Note: This commentary was originally published by The Tribune-Review.
Equality in Pennsylvania can never be obtained as long as education is not an even playing field.
In pursuing the dream of equality in this country, let’s keep in mind: “Education equality is the civil rights issue of our time.”
Unequal education can thwart the most important aspects of civil rights: equality under the law, equal career opportunity, and equal respect.
This has been obvious since long before the Supreme Court decided Brown v. Board of Education in 1954. And over the course of the last several decades, it has been trumpeted by public policy advocates who are concerned about America’s collective failure to keep up with other western countries.
They suggest a simple solution: provide education equality for all American schoolchildren, allowing their parents access to good schools regardless of ZIP codes and socio-economic conditions.
But it’s not so easy. Achieving that goal has been one of the most evasive pursuits among the disadvantaged for over a century.
The solution for inequality is an open pathway to opportunity — but opening these educational pathways has always been a battle.
Access to quality education has always been withheld by those in control who fear losing power. Before the Civil War, most slave owners blocked access to books altogether. Since then, civil rights advocates have resisted attempts to trap disadvantaged students in failing schools.
The solution for inequality is an open pathway to opportunity—but opening these educational pathways has always been a battle.
After Reconstruction, access to quality education was stymied as local governments used Plessy v. Ferguson (1896) to maintain inferior schools for African Americans, locking them away from quality schools for decades. In the aftermath of the ground-breaking Brown v. Board of Education, schools in Virginia and Arkansas closed schools rather than integrate them to provide equal access to quality education for all citizens. Governors of high-profile states even incited riots and blocked doorways to prevent access to education equality.
Sadly, we live in an era where America finds itself resegregating. Education in the Northeast is now the most segregated in the nation, with Pennsylvania ranking sixth nationally on this scale.
In over half of all districts in Allegheny County, school systems were plagued with achievement gaps between black and white students during the past school year. When schoolchildren are not segregated by race in the Keystone State, it’s often shown that they remain separated by results, even in some of the best school districts. In the Fox Chapel Area School District, African American students still find themselves on the wrong end of a 35 percent achievement gap between blacks and other students—in both English proficiency and math proficiency.
The Penn Hills School District is battling a double-whammy on students and their families: a crippling debt that robs classrooms of resources and tumbling performances that land its schools in the bottom quarter of the state’s academic rankings. In the nation’s “most livable city,” black students in the Pittsburgh Public Schools system have a proficiency deficiency of 40 percent in literature, algebra, and biology.
Access to broken and failing systems of education is not access to quality education. In fact, civil rights activists always understood that equality is never obtainable when full opportunity to rise is not permissible—starting with education.
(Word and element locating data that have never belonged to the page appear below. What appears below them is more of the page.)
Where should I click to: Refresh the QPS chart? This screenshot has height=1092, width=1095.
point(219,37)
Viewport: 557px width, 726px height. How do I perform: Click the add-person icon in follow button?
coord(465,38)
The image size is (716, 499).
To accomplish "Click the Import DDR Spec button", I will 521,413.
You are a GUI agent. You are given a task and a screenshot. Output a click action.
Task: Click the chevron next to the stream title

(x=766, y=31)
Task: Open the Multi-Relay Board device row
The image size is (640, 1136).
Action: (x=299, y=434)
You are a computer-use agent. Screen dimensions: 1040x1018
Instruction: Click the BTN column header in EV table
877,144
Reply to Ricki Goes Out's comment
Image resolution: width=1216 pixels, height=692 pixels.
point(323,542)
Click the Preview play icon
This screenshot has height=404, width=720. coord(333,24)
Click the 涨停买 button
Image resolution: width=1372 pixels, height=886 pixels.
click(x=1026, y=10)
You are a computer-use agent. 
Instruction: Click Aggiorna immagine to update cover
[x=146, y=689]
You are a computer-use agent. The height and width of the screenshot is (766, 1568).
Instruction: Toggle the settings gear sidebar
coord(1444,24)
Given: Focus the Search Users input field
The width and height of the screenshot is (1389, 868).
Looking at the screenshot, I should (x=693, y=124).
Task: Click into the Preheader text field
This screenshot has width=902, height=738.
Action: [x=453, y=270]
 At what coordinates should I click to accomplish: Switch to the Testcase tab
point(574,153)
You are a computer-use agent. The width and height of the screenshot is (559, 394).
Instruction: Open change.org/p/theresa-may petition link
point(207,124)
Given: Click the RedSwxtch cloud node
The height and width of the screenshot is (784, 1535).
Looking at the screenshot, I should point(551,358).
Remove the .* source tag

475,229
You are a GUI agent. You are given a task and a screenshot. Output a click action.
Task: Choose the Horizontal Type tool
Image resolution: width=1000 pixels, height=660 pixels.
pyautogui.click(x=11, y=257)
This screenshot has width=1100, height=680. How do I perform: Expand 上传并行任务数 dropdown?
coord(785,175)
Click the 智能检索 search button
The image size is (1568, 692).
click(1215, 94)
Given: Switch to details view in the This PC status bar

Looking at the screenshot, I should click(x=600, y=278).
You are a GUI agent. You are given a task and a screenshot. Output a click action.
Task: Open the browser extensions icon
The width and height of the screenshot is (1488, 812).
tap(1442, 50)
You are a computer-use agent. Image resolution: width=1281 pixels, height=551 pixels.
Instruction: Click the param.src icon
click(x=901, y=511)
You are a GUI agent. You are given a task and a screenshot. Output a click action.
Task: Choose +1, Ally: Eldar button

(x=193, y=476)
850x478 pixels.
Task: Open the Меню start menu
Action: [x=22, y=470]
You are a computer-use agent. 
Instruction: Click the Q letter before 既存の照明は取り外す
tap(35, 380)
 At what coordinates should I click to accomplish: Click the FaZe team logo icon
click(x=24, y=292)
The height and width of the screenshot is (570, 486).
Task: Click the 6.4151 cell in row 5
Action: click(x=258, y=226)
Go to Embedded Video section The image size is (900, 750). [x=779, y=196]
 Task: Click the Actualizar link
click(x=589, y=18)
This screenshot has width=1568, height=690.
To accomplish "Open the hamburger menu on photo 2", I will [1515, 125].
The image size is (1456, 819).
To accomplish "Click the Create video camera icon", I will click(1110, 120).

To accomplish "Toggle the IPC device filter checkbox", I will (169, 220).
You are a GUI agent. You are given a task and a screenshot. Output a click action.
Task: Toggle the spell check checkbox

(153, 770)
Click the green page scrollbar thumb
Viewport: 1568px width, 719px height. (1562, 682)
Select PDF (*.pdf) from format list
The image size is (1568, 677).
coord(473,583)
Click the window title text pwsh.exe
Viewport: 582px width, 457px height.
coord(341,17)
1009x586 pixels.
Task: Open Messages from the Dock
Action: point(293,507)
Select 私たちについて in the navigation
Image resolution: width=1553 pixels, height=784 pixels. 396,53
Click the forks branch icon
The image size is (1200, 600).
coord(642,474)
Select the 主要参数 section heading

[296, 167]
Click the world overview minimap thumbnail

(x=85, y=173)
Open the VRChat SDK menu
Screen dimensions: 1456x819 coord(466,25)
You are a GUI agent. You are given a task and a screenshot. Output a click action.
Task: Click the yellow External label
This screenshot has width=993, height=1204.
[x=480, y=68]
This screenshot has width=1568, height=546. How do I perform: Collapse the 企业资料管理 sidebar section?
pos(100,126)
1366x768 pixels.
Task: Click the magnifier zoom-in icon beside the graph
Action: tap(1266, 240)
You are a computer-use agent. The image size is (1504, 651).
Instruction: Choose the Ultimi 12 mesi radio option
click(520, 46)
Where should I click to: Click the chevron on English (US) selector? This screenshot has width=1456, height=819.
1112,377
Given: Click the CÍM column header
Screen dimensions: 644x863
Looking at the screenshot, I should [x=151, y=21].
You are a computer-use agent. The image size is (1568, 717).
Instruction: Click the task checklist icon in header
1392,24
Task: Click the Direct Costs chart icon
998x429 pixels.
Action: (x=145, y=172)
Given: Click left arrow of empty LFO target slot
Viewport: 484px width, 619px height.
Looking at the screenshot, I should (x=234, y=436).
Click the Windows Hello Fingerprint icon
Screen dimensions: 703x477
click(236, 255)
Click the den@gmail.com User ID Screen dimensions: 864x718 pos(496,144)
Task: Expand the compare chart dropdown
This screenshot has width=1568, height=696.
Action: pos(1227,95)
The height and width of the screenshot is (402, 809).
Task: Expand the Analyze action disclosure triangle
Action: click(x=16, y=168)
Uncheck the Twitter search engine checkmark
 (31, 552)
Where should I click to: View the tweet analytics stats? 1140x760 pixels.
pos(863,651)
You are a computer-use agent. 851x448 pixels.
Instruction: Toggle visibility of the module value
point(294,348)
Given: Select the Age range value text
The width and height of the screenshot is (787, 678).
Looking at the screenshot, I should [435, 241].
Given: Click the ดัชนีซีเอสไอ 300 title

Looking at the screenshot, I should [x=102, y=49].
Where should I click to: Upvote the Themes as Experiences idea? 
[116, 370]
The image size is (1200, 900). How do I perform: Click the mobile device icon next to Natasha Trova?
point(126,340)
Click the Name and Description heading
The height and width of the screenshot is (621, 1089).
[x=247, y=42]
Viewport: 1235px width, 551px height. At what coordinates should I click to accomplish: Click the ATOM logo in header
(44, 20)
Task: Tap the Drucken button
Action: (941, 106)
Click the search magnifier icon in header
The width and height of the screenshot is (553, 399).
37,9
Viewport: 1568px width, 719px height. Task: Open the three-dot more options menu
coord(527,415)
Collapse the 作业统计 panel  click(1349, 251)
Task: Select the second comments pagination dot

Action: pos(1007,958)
That’s why the fight for equality today is rooted in education reform. For some, that comes from expanded access to school choice by way of proposals such as education scholarship accounts and tax credit programs. For others, it comes by accommodating the thousands annually who seek to enroll in charter schools.
Equality as intended by the Constitution cannot be enjoyed until the flaws of our past—namely, keeping the worst-off in the worst academic settings based on the worst excuses—stop parading as visionary strategies for today and tomorrow.
Education equality is not just the civil rights issue of our time; it has been the civil rights issue during each unique time in America’s story—including today. That’s why the march for justice must continue, recognizing that the challenges to education equality are not new.